▶ _Direction_
Set out as a numbered list the items starting with the line that contains "The height and width of the screenshot is (417, 724)." and going on through the line that contains "pyautogui.click(x=33, y=282)", leaving out any blank lines.

▶ _Records shown_
== == ==

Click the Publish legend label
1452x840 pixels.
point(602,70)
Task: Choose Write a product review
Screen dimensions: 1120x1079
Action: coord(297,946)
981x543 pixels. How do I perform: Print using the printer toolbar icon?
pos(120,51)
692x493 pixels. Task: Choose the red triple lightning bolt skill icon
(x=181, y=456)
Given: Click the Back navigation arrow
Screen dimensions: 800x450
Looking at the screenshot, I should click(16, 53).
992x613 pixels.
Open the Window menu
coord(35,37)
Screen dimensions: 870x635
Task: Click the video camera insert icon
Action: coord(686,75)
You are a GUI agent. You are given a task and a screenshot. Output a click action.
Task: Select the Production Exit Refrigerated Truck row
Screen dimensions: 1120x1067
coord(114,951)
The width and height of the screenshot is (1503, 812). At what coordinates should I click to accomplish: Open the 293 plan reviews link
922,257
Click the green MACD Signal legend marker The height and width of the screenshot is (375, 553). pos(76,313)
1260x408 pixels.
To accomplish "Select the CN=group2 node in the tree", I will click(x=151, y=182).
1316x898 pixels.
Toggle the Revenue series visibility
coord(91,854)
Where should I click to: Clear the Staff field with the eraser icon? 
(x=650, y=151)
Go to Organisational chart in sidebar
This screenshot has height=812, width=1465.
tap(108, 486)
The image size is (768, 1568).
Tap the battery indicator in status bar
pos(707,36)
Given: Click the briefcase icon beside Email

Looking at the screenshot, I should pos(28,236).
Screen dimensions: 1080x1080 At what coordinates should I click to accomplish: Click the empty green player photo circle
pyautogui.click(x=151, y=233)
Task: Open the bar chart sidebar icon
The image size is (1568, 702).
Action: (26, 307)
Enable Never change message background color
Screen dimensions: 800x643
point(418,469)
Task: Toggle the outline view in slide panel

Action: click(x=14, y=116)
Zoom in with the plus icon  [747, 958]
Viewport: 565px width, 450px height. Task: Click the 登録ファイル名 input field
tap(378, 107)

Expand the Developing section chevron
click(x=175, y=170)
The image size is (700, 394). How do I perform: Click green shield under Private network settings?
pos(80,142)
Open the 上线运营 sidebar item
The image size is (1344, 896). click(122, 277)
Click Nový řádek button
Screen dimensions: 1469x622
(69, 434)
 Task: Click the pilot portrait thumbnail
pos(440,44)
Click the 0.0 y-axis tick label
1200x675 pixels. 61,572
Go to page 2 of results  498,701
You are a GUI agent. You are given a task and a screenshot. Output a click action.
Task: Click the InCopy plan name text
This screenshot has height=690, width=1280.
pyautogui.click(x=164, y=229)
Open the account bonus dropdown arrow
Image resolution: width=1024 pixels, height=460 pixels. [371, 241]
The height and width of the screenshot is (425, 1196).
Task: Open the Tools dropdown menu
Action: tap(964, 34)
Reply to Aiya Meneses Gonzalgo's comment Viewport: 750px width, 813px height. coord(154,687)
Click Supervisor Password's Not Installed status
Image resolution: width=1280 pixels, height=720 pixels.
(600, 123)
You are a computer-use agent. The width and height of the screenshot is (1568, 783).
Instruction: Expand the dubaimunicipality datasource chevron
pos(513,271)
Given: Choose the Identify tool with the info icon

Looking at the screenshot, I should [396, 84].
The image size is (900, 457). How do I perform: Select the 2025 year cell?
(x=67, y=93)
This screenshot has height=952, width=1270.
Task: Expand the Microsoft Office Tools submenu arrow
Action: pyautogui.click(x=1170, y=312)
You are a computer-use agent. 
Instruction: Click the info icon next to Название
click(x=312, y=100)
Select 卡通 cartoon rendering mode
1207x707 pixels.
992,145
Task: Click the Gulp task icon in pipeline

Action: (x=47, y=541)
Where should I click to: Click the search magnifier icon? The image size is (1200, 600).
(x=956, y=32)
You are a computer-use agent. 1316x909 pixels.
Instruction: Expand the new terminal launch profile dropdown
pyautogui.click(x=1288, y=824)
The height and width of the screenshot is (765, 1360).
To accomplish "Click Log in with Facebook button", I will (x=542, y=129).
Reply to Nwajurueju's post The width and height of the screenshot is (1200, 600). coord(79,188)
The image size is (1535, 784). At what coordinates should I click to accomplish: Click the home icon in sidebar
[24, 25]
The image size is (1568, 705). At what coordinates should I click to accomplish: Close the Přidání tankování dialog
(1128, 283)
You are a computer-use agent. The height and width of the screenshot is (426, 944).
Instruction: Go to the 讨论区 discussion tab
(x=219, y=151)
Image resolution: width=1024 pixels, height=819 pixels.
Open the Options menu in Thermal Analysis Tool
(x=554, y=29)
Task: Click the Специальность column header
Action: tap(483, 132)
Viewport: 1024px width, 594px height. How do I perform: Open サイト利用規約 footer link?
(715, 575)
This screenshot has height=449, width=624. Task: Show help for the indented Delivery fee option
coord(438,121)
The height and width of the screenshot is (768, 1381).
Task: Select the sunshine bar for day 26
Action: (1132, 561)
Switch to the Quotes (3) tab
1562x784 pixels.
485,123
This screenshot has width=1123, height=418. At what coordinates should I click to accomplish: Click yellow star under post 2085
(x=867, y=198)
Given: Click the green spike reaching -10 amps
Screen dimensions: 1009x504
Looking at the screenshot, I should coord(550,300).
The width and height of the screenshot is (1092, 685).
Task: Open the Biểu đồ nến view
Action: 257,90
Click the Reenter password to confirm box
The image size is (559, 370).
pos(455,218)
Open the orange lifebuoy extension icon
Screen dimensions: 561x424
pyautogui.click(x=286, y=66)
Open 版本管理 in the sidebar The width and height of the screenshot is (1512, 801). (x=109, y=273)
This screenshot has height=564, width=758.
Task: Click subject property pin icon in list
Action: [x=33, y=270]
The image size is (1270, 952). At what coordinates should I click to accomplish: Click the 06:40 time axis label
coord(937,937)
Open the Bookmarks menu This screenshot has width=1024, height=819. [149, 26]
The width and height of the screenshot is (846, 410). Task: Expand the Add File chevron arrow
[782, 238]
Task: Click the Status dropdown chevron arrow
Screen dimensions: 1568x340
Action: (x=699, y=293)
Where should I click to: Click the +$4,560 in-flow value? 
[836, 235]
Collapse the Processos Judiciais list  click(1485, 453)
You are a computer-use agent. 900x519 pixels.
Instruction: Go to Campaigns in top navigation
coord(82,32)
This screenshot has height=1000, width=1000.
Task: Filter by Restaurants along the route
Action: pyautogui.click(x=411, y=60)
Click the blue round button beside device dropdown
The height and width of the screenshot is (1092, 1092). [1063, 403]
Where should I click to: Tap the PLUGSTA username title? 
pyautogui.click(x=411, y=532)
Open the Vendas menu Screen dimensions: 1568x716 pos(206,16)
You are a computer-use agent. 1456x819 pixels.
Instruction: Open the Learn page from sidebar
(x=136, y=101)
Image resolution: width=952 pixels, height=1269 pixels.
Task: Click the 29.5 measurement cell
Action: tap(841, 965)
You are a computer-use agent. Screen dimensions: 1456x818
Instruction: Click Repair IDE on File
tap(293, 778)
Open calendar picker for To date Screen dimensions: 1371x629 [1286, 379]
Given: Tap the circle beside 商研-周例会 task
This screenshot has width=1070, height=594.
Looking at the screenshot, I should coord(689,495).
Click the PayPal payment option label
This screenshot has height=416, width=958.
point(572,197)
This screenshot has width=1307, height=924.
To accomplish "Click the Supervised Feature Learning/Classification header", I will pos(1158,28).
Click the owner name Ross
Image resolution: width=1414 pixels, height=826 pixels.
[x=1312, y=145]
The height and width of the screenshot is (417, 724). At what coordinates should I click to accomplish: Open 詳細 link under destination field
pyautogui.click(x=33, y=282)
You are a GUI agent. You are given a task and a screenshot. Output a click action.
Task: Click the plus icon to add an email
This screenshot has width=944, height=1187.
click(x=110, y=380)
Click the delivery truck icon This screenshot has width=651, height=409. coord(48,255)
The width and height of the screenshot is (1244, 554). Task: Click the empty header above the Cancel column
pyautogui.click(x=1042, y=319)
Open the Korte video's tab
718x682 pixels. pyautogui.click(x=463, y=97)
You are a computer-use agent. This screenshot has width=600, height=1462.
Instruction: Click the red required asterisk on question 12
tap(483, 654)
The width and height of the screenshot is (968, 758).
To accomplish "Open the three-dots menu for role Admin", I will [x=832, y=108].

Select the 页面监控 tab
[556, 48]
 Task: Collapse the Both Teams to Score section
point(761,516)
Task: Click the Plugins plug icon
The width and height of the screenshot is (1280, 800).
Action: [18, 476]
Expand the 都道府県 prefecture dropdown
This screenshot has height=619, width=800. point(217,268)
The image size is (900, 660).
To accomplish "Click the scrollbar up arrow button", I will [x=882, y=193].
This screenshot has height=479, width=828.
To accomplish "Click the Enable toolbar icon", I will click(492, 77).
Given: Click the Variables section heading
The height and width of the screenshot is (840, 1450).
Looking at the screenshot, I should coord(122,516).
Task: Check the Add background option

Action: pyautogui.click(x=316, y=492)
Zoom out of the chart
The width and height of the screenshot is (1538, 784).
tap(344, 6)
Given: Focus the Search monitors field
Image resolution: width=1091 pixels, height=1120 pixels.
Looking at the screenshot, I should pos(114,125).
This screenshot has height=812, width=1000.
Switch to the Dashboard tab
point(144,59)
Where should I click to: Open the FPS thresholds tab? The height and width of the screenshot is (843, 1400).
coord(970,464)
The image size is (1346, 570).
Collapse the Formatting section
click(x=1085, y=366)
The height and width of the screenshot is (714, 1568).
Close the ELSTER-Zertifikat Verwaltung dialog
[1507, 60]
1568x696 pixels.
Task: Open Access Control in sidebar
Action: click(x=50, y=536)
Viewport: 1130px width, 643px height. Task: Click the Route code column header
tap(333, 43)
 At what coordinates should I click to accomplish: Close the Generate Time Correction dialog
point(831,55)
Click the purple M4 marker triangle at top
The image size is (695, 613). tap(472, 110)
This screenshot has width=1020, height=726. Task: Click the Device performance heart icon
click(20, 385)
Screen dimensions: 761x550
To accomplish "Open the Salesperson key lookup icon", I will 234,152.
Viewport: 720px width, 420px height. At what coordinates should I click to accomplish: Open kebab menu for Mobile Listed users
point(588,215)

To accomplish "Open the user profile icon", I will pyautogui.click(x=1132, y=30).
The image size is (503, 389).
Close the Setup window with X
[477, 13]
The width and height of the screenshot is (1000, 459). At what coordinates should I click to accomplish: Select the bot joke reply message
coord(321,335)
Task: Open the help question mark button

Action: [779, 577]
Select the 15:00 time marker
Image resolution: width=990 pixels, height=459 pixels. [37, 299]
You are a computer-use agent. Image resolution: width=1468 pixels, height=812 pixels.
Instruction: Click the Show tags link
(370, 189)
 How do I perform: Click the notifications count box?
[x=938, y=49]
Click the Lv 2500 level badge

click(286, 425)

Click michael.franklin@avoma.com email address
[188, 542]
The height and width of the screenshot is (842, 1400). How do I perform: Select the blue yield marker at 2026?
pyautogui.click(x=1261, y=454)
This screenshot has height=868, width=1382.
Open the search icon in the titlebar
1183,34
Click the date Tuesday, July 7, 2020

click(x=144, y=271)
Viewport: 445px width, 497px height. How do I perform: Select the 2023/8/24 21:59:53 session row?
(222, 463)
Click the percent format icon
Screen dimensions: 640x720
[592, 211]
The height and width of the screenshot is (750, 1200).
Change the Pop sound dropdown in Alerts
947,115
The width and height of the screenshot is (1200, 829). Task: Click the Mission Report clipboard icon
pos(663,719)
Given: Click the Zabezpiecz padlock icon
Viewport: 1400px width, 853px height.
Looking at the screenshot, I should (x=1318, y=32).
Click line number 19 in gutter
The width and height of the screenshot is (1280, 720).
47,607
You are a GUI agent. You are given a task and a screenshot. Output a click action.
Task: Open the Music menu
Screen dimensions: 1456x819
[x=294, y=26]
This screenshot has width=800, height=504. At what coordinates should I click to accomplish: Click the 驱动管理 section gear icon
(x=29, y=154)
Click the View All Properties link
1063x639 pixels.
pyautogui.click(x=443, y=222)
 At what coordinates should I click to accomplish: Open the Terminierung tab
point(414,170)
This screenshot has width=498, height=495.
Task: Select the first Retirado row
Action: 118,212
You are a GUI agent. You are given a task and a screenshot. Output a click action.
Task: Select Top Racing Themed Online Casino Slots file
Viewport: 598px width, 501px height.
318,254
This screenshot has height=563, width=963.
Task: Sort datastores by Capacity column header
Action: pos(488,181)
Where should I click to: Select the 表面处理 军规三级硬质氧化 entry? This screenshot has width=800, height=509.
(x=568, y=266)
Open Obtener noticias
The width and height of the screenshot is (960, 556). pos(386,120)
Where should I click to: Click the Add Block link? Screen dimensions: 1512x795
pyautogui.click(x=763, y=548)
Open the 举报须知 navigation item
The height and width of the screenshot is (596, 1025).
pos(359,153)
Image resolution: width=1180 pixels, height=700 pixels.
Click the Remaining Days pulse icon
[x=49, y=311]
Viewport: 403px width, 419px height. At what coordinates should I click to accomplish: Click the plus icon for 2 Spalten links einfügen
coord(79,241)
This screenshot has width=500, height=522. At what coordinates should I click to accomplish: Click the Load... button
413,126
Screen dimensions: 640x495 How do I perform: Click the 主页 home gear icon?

== == ==

▶ _Output for this task_
1. The height and width of the screenshot is (417, 724). At what coordinates should I click to accomplish: Open 詳細 link under destination field
2. pyautogui.click(x=33, y=282)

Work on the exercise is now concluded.